Нечто подобное он предвидел еще пять лет назад, когда писал стихотворение в прозе «Старик»: «...уйди в себя, в свои воспоминанья, — и там, глубоко-глубоко, на самом дне сосредоточенной души, твоя прежняя, тебе одному доступная жизнь блеснет перед тобою своей пахучей, все еще свежей зеленью и лаской и силой весны». И тут же строгое предупреждение: «Но будь осторожен... не гляди вперед, бедный старик!»

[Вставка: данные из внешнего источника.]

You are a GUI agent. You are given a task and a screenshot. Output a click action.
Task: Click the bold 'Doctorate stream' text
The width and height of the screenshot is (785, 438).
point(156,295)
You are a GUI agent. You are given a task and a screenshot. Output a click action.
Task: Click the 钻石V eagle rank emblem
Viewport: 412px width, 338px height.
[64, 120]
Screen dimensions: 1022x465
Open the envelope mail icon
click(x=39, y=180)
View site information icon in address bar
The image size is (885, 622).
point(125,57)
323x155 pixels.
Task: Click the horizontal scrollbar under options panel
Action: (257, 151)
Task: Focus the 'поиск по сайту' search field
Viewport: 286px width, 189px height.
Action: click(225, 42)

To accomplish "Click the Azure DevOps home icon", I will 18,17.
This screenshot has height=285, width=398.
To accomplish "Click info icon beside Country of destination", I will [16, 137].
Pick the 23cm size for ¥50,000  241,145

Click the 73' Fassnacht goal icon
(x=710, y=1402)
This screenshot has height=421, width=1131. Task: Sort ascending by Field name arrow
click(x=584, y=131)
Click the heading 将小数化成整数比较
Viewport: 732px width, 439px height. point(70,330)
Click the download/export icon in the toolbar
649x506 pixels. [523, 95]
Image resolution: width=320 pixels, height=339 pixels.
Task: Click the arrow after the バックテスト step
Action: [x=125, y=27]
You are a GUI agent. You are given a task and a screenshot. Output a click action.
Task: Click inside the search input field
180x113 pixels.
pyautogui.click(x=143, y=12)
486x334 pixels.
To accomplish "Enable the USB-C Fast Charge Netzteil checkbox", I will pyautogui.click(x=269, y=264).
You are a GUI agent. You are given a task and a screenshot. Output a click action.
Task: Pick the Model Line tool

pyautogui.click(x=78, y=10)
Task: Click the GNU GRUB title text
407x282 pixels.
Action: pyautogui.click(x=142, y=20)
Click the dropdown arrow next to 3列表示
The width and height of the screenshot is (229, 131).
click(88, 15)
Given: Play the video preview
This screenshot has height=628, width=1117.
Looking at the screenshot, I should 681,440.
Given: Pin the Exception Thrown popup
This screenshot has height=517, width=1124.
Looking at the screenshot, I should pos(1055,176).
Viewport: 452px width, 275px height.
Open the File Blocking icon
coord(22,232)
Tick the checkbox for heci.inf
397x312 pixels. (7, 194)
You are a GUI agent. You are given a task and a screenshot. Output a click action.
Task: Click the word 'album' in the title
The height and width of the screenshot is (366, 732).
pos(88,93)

Он и не глядит. Не глядит не только вперед, но и по сторонам, ибо кого, исключая слуг, увидишь рядом с собою? Хоть бы одно родное лицо... Дочь далеко, и у нее, 40-летней, свои проблемы — и со здоровьем, и в личной жизни, и денежные (последние он старается по мере сил облегчить). Полина Виардо, из-за которой он, собственно, и оказался запертым здесь (о возвращении в Россию и думать теперь нечего), занята своей музыкой и учениками. Время от времени она, впрочем, заглядывает к нему. Именно ей, настанет час, он продиктует за две недели до смерти свой последний рассказ... Егце изредка навещают друзья. Приехал как-то Альфонс Доде — то была его последняя встреча с русским писателем.
«Дом был по-прежнему полон цветов, звонкие голоса по-прежнему звучали в нижнем этаже, мой друг по-прежнему лежал у себя на диване, но как он ослабел, как он изменился!» — вспоминал уже после смерти Тургенева Доде. Как и больной, он считал, что все дело в грудной жабе: «Грудная жаба не давала ему покоя, а кроме того, он страдал от страшной раны, оставшейся после операции...»
Тургенев ни на что не жаловался — ни на физические страдания, ни на страдания нравственные, которые ему, человеку невероятно общительному, приносило одиночество.
Ему ли одному! О том же писал ему Салтыков-Щедрин, который был восемью годами младше автора «Записок охотника» и которого Тургенев утешал как мог: «Что же касается до одиночества, до уединения — то кто же — после пятидесяти лет — в сущности не одинок, не «обломок» старого поколения? Тут ничего не поделаешь; это смерть нас понемножку подготовляет, чтобы не так было жалко расставаться с жизнью».
Стало быть, жалко? А как же признание, некогда сделанное Одинцовой Базарову: «Я не скрываюсь: я люблю то, что вы называете комфортом, и в то же время я мало желаю жить»? Что это? Своего рода кокетство богатой и капризной женщины? Подлинное ощущение, знакомое и Тургеневу? Но как же тогда его поведение на охваченном пламенем пароходе? Или слабое, ослабленное желание жить и страх смерти — вещи очень даже совместимые?
Базаров — пусть не прямо, пусть косвенно — отвечает Одинцовой, уже лежа на смертном одре. «Старая штука смерть, а каждому внове. До сих пор не трушу, — констатирует он, пристально всматриваясь в себя, — а там придет беспамятство».
В беспамятство старался спрятаться и Тургенев — не от страха смерти, а от физических страданий, которые были куда сильнее, нежели при операции без наркоза, на живом теле.
«Плохо было, очень плохо, милый Павел Васильевич, — писал он Анненкову из весеннего Парижа. — Мое оранье слышалось, кажись, на всю улицу». И маленькая приписочка: «Бедная Александра Тютчева отстрадала».